Cuando llegué a Yaviza, el Padre Alvin me propuso subir por cualquiera de los ríos que confluyen allí hacia alguna comunidad Emberá. Así que en mi segundo día en el Darién esa iba a ser la aventura. El destino seria El Corozal, en el río Chico, pero antes de salir, hubo que pasar por el puesto del Senafront para comunicar nuestras intenciones. El Darién es zona fronteriza con Colombia, es el punto donde está el llamado «tapón del Darién»,  es el área donde se corta la carretera interamericana, que recorre América entera.  El día anterior al pasar por Aguas Frías me tuve que registrar a la entrada. Y es que en esta zona hay bastante actividad de lo que antes era la guerrilla colombiana, ahora reconvertida en narcotraficantes en la forma de muleros.

Después de desayunar y terminar con los formalismos, nos fuimos hacia donde estaba Terremoto (Olegario) esperando con la piragua.

Ya enfilando el río Chico.

Yo andaba embobado mirando a todos los lados, en la vida me había imaginado yo recorriendo estos ríos en piragua. La vegetación de las riberas es sencillamente exuberante.

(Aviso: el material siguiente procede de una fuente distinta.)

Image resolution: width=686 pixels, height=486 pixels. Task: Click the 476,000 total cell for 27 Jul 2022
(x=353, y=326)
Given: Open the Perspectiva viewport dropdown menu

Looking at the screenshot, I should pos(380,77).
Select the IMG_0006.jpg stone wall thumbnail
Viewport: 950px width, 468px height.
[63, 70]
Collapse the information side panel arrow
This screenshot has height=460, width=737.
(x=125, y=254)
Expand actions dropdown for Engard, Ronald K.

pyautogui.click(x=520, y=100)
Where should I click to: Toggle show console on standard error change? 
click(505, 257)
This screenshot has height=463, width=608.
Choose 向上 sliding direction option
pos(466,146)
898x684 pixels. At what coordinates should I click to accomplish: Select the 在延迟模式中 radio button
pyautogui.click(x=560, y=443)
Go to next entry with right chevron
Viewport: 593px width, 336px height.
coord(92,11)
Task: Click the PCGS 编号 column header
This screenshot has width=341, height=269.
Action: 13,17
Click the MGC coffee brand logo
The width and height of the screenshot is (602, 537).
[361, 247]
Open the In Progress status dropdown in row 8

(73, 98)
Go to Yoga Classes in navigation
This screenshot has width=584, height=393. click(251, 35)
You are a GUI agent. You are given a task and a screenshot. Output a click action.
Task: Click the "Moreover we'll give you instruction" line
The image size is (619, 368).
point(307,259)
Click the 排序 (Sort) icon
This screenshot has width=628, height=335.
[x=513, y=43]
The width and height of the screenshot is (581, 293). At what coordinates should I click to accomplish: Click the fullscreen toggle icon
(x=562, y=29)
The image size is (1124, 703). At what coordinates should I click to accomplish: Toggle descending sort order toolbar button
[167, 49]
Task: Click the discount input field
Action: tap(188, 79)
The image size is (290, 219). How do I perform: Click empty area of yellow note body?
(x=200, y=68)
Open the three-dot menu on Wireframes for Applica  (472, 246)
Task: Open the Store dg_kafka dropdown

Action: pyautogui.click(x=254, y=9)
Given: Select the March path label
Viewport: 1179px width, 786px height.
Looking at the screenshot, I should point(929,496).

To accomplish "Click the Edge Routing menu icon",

La producción principal de la zona son los plátanos, que se cultivan  a lo largo de los ríos, los cuales son las carreteras de la zona, y las piraguas, los camiones.

Algún caballo que vimos estaba pastando tranquilamente en la ribera.

Otros individuos descansan tranquilamente en los islotes que se encuentra por el camino.

Y otros lo hacen en algún palo que asoma desde el fondo.

Casi llegando a nuestro destino nos encontramos con una piragua que subía cargada hasta los topes, pararon en el Corozal, aunque su destino estaba aun a unas cuatro horas rio arriba.

El Corozal, para la próxima ocasión. Como he dicho, yo andaba embelesado, con la naturaleza, aunque según me dijeron luego, la zona esta muy deforestada por la explotación maderera y los campos de cultivo. La selva queda muy lejos, espero en la próxima ocasión tener la oportunidad de llegar a ella.